Collected data:
----------

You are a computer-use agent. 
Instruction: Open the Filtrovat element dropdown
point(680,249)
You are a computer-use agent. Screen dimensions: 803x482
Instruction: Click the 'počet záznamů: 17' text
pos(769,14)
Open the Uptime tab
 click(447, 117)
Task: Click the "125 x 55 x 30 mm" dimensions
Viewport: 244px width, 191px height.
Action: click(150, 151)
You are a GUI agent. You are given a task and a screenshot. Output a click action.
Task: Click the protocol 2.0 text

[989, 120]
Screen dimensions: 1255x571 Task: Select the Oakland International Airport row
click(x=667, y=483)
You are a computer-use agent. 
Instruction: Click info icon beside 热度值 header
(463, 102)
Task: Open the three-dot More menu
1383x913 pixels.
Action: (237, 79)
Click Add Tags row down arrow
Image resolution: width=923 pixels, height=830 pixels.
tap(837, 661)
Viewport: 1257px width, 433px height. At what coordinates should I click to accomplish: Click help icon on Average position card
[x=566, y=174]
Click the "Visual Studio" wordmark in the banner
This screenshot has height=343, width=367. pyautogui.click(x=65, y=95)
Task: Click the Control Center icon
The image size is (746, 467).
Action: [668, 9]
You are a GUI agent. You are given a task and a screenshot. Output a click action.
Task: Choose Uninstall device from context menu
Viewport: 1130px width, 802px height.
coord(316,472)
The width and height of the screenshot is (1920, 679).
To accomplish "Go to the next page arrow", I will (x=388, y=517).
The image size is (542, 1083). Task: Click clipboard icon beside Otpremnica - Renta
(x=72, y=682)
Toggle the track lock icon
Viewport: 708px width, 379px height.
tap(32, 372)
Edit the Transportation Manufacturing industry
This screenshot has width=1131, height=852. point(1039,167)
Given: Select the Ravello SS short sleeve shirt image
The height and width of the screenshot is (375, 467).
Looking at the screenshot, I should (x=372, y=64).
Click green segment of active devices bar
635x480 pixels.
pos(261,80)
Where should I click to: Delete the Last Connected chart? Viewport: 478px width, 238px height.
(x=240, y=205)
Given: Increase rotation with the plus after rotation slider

----------

Your assignment
Your answer must be the complete data, repeated word for word.

Finished task
You are a computer-use agent. 
Instruction: Open the Filtrovat element dropdown
point(680,249)
You are a computer-use agent. Screen dimensions: 803x482
Instruction: Click the 'počet záznamů: 17' text
pos(769,14)
Open the Uptime tab
 click(447, 117)
Task: Click the "125 x 55 x 30 mm" dimensions
Viewport: 244px width, 191px height.
Action: click(150, 151)
You are a GUI agent. You are given a task and a screenshot. Output a click action.
Task: Click the protocol 2.0 text

[989, 120]
Screen dimensions: 1255x571 Task: Select the Oakland International Airport row
click(x=667, y=483)
You are a computer-use agent. 
Instruction: Click info icon beside 热度值 header
(463, 102)
Task: Open the three-dot More menu
1383x913 pixels.
Action: (237, 79)
Click Add Tags row down arrow
Image resolution: width=923 pixels, height=830 pixels.
tap(837, 661)
Viewport: 1257px width, 433px height. At what coordinates should I click to accomplish: Click help icon on Average position card
[x=566, y=174]
Click the "Visual Studio" wordmark in the banner
This screenshot has height=343, width=367. pyautogui.click(x=65, y=95)
Task: Click the Control Center icon
The image size is (746, 467).
Action: [668, 9]
You are a GUI agent. You are given a task and a screenshot. Output a click action.
Task: Choose Uninstall device from context menu
Viewport: 1130px width, 802px height.
coord(316,472)
The width and height of the screenshot is (1920, 679).
To accomplish "Go to the next page arrow", I will (x=388, y=517).
The image size is (542, 1083). Task: Click clipboard icon beside Otpremnica - Renta
(x=72, y=682)
Toggle the track lock icon
Viewport: 708px width, 379px height.
tap(32, 372)
Edit the Transportation Manufacturing industry
This screenshot has width=1131, height=852. point(1039,167)
Given: Select the Ravello SS short sleeve shirt image
The height and width of the screenshot is (375, 467).
Looking at the screenshot, I should (x=372, y=64).
Click green segment of active devices bar
635x480 pixels.
pos(261,80)
Where should I click to: Delete the Last Connected chart? Viewport: 478px width, 238px height.
(x=240, y=205)
Given: Increase rotation with the plus after rotation slider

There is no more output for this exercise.